首先, 通过TreeRewriter将做一些语法树的转化动作

其次, 生成query_analyzer

最后, 明确一下整个SQL的source_header和result_header, 也就是需要读取表的字段和输出的字段

这里有三个对象非常关键, 看一下这三个的描述

TreeRewriterResultPtr syntax_analyzer_result;
std::unique_ptr<SelectQueryExpressionAnalyzer> query_analyzer;

/// Is calculated in getSampleBlock. Is used later in readImpl.
ExpressionAnalysisResult analysis_result;

TreeRewriter是经过语义分析的语法树, 在这里除了完成元数据转义之外, 还有不少的优化器, 这个未来再说.

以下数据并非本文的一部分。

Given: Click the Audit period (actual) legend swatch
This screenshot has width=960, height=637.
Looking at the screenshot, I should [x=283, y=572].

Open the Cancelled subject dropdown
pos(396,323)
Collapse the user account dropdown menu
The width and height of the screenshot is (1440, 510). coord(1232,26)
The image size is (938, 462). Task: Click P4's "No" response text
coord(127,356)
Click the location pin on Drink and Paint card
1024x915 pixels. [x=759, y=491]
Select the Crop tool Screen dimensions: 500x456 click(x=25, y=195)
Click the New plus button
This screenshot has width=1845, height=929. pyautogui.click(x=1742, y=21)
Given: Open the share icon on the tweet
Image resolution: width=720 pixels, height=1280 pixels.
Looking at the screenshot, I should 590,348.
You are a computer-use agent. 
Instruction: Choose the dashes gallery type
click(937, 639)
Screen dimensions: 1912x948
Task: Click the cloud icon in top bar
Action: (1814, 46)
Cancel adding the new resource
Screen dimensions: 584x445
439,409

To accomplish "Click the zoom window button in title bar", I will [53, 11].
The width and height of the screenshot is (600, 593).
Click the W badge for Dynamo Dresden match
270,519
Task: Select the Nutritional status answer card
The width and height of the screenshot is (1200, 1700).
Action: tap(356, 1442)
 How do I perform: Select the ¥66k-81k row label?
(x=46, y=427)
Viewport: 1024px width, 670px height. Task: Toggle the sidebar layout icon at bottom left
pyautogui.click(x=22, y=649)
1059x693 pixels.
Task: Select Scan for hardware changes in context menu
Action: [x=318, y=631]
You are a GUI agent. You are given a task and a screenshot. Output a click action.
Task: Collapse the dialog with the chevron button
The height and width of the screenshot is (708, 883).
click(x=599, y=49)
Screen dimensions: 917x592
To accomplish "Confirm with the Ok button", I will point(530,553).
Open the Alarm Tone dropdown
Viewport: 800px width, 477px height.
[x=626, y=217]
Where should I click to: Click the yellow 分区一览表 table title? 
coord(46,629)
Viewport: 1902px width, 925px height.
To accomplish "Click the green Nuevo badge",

SelectQueryExpressionAnalyzer和ExpressionAnalysisResult是一对, 前者负责把AST树上的表达式拆解掉, 表示为ActionDag, 后者为分析的结果.

至于为啥一个执行动作和执行结果都要暴露出来给InterpreterSelectQuery使用呢, 我感觉是代码写的不够好, 导致这两个对象在使用的时候, 调用比较混乱.

这部分代码逻辑太复杂了, 后续得专门分析一下

在语义分析阶段实际上就是需要根据元数据信息, 对文本做语义替换, 并完成校验工作, 查询列存不存在的校验工作.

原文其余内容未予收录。